## What to do
Reproduce word for word the items from the line with "is (1000, 563)." up to and including the line with "page-title: Display is". Leave the pictures out.

## Input for this task

Start of Block

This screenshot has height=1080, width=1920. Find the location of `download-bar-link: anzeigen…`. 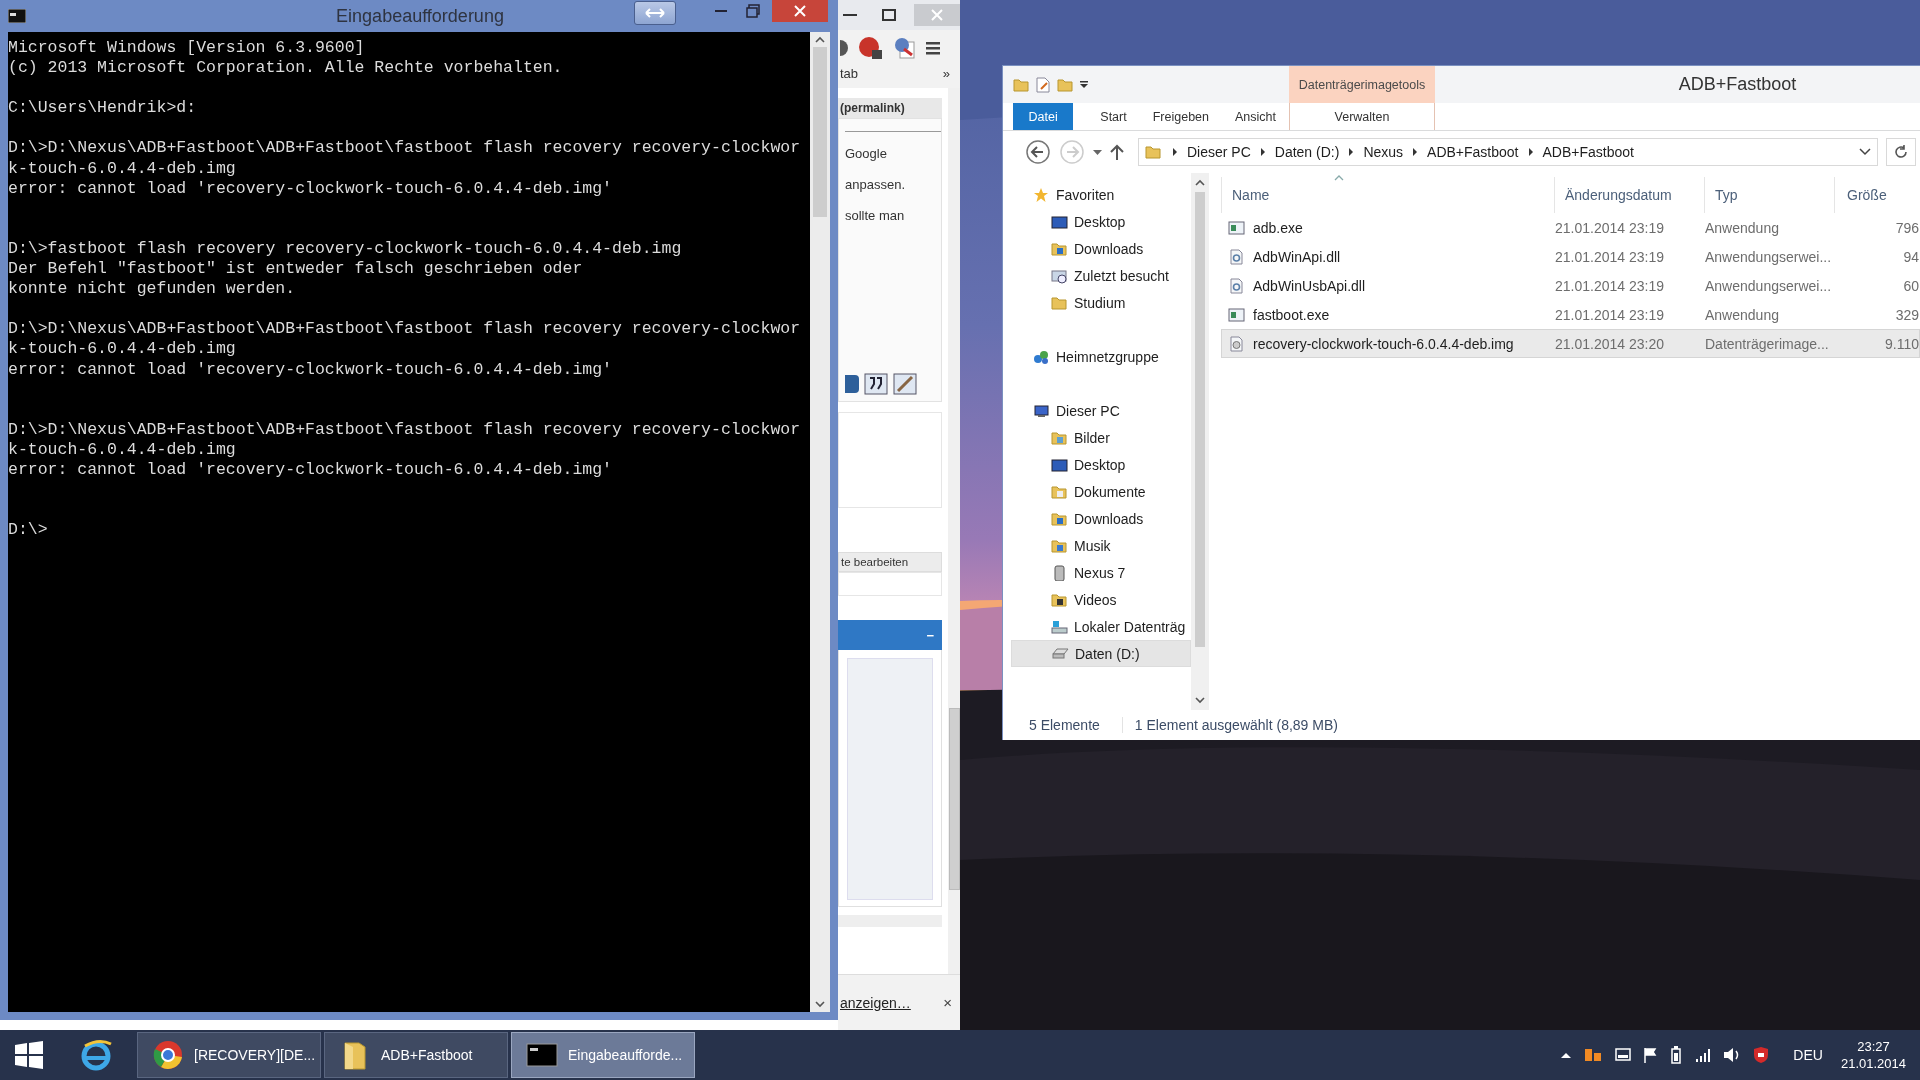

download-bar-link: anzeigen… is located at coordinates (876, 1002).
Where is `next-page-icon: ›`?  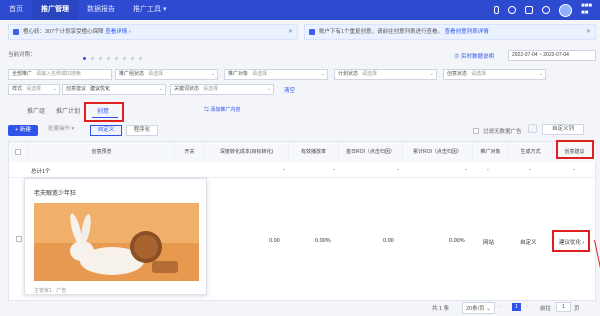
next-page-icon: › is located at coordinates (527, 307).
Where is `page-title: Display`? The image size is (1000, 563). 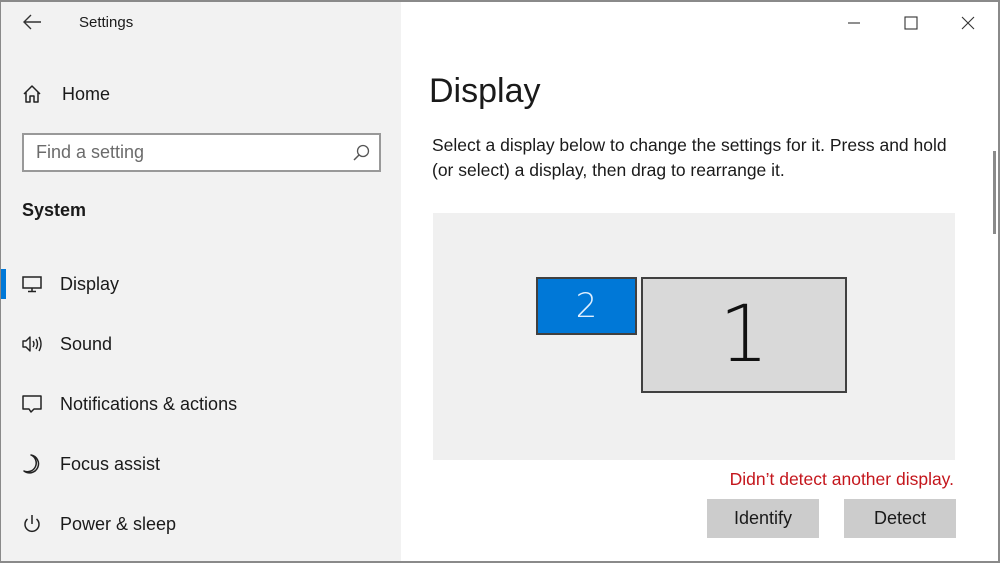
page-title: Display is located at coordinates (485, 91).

End of Block
Start of Block

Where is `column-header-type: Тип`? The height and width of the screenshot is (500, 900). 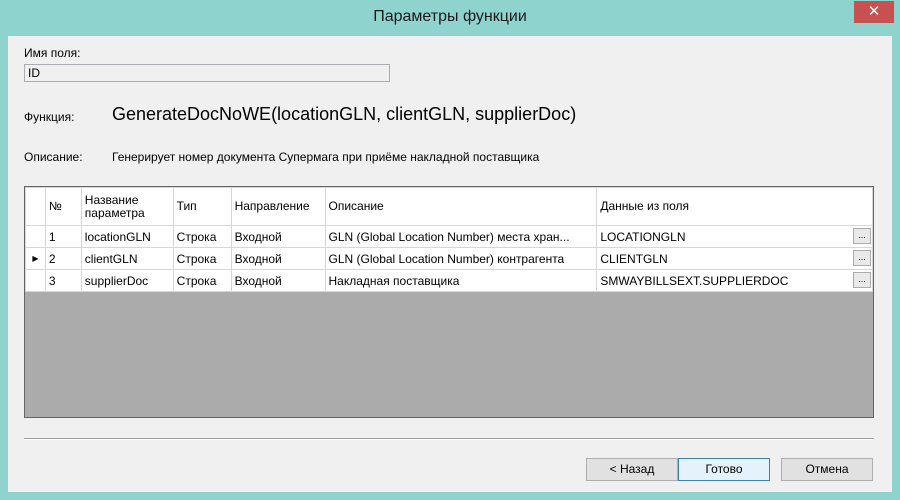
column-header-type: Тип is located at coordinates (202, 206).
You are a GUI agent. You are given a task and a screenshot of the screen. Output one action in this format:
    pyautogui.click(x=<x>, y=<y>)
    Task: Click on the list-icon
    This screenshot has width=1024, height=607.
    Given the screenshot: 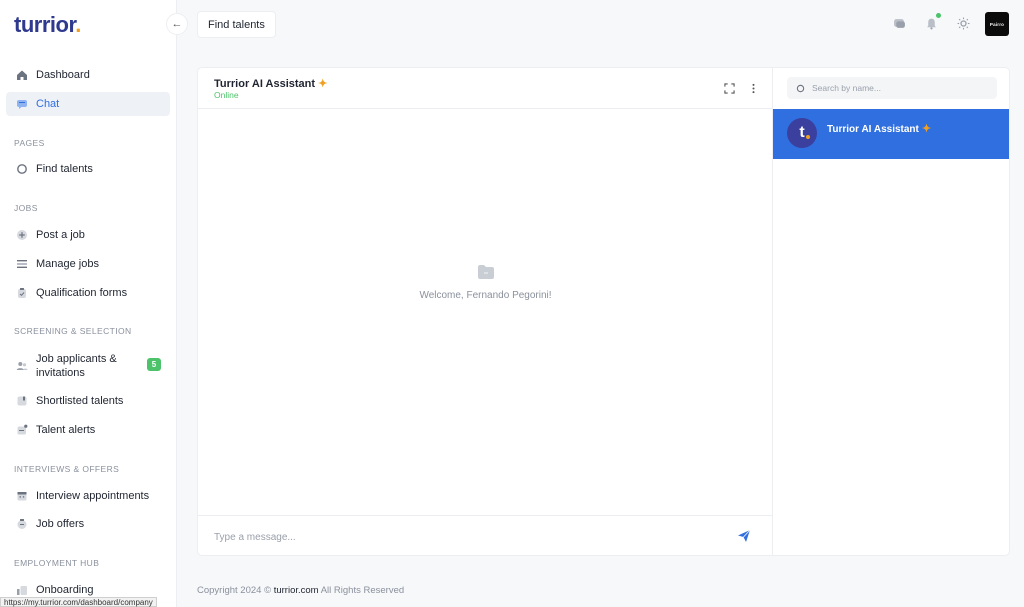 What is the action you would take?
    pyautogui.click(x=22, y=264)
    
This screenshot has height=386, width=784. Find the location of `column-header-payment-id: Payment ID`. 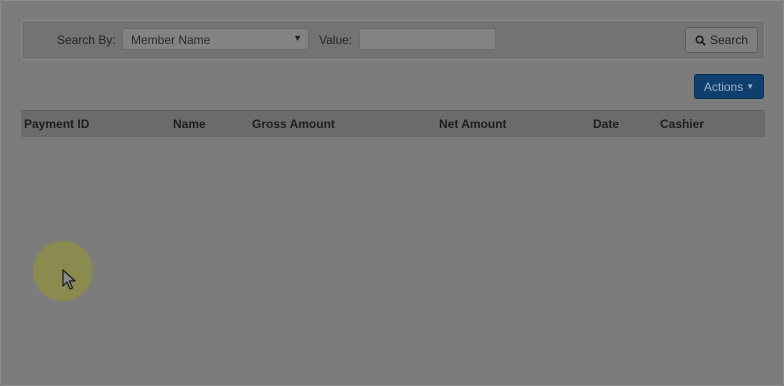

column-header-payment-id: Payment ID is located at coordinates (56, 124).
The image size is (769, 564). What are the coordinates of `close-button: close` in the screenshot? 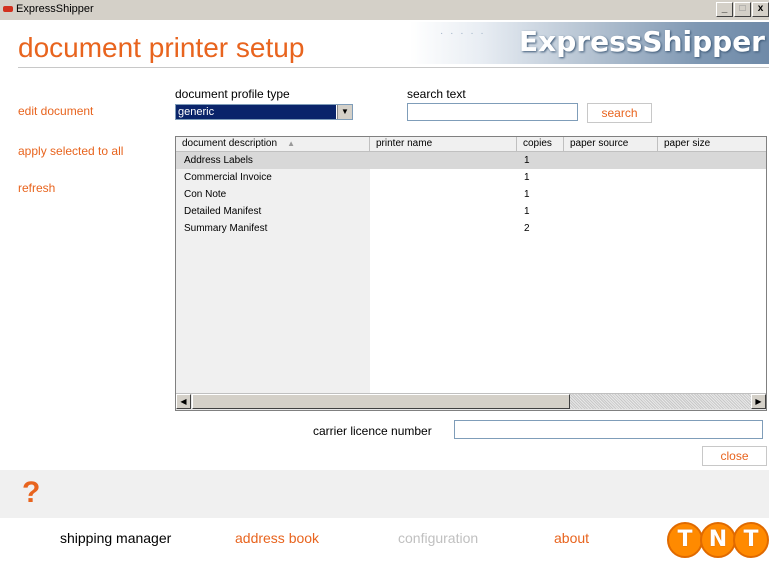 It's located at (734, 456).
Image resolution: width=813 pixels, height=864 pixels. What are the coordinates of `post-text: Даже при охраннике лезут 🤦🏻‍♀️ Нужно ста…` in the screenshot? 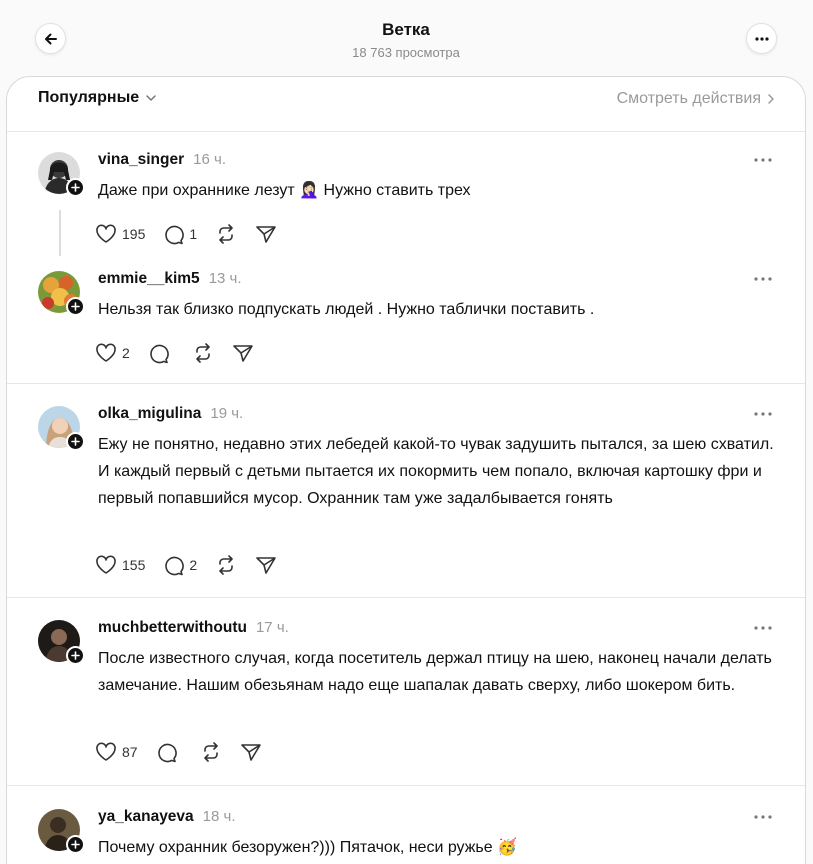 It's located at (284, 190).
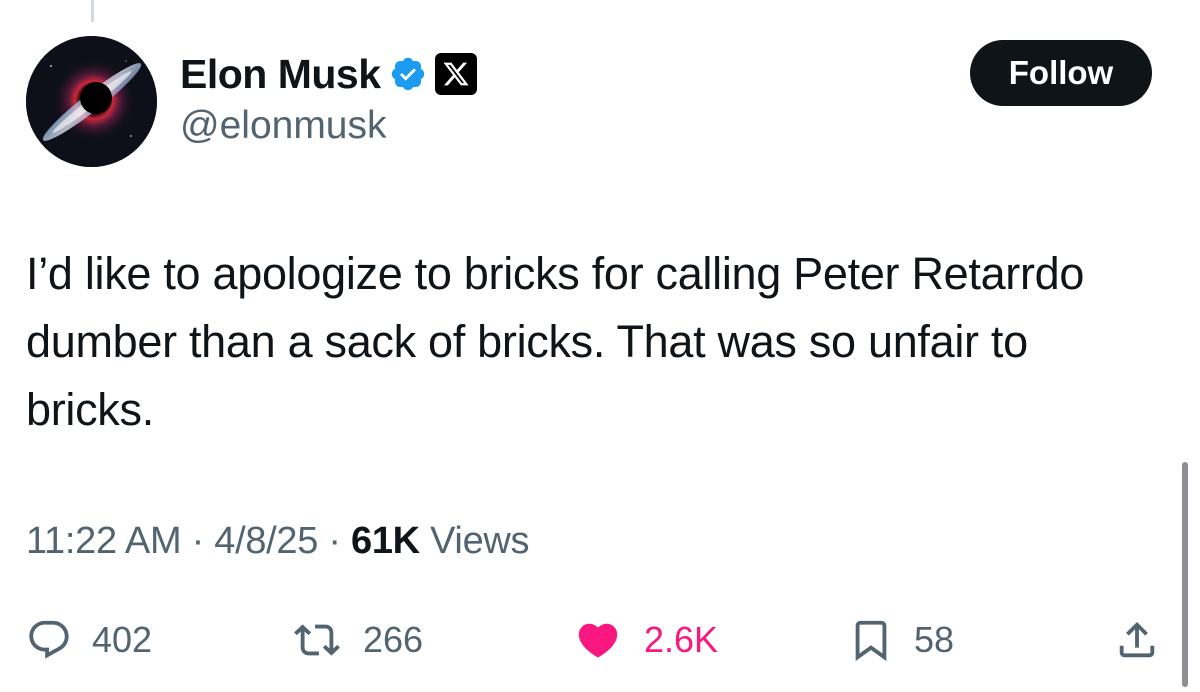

End of Block
Start of Block

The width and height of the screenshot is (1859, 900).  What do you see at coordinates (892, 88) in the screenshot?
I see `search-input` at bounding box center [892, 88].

End of Block

## Exercise answer
Where is `page-title: Display`? The image size is (1000, 563). 
page-title: Display is located at coordinates (485, 91).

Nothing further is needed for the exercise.